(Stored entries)
——————————
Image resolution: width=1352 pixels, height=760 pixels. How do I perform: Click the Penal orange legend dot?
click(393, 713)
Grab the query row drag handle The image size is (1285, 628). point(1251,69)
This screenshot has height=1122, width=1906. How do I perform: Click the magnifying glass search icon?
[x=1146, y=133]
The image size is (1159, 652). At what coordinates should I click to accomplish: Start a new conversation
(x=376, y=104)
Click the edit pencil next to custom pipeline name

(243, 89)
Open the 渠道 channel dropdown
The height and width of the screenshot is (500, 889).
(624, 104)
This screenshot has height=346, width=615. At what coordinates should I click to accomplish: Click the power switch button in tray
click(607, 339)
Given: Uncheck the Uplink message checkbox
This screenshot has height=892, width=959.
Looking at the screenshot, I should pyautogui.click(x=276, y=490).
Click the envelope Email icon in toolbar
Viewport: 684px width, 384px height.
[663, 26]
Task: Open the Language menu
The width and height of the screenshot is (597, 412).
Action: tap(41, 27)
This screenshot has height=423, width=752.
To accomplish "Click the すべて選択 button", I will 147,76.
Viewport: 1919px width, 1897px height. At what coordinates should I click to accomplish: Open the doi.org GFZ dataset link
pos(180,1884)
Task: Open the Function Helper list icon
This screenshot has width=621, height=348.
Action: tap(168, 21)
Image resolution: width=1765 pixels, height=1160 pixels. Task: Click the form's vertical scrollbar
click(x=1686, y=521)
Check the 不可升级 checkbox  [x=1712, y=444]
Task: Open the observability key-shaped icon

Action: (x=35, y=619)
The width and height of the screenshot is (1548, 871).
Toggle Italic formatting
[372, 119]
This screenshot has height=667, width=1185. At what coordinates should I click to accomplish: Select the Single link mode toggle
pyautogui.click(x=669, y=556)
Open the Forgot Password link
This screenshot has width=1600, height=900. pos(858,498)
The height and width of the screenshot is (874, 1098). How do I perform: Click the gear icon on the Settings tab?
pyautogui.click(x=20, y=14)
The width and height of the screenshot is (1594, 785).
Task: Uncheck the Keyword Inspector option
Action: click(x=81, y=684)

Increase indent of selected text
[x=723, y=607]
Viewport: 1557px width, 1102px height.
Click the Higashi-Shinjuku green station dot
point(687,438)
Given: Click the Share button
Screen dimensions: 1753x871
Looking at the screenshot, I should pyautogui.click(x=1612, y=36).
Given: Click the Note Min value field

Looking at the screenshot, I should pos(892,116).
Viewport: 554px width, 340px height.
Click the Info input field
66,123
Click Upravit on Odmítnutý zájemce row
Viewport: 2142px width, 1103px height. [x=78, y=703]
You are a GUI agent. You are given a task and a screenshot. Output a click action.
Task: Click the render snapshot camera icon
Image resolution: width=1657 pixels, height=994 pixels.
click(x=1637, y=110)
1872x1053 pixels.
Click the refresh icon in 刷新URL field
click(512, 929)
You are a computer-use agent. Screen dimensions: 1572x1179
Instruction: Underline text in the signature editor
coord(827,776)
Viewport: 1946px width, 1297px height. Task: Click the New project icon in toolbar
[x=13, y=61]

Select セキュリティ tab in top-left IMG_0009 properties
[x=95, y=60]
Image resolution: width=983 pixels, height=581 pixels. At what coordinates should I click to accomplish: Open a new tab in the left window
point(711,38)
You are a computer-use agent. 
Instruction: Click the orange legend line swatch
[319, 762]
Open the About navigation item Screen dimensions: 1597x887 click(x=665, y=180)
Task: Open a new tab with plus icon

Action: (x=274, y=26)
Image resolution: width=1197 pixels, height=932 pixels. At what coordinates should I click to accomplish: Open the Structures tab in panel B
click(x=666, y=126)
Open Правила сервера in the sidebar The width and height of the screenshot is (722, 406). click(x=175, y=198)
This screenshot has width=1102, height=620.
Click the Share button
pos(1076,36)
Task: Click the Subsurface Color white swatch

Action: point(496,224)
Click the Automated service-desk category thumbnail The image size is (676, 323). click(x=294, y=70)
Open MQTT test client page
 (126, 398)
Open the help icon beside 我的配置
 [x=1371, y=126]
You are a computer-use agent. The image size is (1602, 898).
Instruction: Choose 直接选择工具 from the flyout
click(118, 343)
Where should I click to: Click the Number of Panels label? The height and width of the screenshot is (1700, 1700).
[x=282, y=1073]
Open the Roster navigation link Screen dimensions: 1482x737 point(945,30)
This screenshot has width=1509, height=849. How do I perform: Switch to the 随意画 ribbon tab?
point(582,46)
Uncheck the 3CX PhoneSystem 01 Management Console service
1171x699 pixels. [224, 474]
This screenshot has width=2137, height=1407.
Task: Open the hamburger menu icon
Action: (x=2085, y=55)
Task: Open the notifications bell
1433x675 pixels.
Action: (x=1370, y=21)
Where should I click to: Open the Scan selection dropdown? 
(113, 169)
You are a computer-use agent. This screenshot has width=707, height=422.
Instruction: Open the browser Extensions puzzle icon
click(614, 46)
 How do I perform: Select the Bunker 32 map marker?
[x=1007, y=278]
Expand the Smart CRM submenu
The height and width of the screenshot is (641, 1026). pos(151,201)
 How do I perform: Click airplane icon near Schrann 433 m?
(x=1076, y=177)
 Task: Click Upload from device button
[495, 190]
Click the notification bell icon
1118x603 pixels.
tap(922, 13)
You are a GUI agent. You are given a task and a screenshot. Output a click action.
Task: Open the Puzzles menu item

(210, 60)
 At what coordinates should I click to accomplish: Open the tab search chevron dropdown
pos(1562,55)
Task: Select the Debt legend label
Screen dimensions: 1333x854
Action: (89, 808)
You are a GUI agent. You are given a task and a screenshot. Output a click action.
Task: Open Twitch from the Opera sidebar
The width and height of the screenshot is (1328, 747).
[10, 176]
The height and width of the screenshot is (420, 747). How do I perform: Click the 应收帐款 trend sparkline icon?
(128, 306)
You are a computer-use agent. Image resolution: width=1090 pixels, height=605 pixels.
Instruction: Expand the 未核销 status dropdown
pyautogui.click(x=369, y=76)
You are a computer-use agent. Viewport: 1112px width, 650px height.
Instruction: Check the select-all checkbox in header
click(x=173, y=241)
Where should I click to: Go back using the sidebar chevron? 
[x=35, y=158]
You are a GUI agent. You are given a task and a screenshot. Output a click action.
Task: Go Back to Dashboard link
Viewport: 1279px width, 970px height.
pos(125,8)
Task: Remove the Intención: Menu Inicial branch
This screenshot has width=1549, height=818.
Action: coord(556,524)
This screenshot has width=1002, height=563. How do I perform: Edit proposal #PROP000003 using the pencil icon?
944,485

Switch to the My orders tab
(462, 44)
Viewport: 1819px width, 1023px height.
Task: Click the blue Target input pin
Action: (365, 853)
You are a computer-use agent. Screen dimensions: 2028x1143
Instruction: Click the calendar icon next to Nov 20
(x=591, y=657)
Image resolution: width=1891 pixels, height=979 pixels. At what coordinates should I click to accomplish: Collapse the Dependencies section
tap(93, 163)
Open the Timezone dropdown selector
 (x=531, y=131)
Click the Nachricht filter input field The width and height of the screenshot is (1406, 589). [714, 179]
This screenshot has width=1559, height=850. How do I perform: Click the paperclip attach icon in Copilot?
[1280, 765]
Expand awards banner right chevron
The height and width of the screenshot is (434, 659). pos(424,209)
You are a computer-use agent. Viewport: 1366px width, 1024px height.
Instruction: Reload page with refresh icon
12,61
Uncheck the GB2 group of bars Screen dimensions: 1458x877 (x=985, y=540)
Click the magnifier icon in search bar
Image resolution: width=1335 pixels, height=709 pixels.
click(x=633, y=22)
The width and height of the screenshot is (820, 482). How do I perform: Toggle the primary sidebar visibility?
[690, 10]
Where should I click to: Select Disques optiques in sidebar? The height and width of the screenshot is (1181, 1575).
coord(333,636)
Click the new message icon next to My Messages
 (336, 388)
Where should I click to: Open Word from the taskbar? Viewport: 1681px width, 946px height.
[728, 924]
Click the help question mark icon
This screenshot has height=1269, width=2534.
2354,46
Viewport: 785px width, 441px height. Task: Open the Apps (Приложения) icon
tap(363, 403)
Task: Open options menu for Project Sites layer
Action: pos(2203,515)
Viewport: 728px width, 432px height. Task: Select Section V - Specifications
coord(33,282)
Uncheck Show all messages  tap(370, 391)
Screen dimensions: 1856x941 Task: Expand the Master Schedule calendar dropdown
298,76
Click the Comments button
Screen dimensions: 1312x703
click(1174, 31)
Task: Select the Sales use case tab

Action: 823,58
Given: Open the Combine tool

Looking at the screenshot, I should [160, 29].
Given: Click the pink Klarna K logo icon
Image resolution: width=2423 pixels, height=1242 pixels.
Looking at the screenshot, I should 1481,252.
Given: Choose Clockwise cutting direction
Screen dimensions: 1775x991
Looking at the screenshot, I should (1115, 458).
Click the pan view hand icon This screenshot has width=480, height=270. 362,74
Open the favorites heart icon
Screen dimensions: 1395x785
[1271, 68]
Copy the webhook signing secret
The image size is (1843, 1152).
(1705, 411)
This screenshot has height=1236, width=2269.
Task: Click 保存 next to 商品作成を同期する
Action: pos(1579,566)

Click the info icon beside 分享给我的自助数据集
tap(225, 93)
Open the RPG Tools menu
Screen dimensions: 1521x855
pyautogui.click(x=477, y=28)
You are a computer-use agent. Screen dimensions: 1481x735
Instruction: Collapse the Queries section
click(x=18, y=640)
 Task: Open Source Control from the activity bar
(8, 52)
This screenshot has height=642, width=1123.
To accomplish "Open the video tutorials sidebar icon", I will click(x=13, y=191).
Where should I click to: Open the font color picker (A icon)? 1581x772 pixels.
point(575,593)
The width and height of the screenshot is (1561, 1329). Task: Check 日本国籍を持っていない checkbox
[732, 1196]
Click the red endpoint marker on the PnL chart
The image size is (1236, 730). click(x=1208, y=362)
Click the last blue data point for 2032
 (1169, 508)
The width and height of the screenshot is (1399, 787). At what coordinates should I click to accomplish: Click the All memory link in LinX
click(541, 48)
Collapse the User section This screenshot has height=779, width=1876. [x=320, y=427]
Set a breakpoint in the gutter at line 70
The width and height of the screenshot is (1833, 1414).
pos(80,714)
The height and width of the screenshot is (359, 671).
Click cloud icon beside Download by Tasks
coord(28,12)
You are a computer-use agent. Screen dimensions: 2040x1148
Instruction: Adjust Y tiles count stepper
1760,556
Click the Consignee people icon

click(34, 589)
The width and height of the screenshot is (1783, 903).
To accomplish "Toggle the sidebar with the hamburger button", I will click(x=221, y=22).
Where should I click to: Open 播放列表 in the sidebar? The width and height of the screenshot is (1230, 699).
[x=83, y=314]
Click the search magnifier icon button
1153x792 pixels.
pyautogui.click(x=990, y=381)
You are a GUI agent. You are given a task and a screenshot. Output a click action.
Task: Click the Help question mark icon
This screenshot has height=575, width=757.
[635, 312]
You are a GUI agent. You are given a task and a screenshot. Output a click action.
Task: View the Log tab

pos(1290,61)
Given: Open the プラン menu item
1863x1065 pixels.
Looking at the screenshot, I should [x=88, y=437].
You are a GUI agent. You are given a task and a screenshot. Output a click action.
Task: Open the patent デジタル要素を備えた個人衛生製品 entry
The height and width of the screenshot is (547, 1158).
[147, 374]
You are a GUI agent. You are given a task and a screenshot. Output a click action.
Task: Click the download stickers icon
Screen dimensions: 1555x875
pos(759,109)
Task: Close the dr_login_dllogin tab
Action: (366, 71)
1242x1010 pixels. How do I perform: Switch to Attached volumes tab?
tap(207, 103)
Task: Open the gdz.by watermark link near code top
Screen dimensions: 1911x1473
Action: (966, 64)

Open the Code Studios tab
——————————
▶ **Instructions for the task**: Looking at the entries above, copy out every line in which "bell" occurs.

▶ **Output for this exercise**:
Task: Open the notifications bell
Click the notification bell icon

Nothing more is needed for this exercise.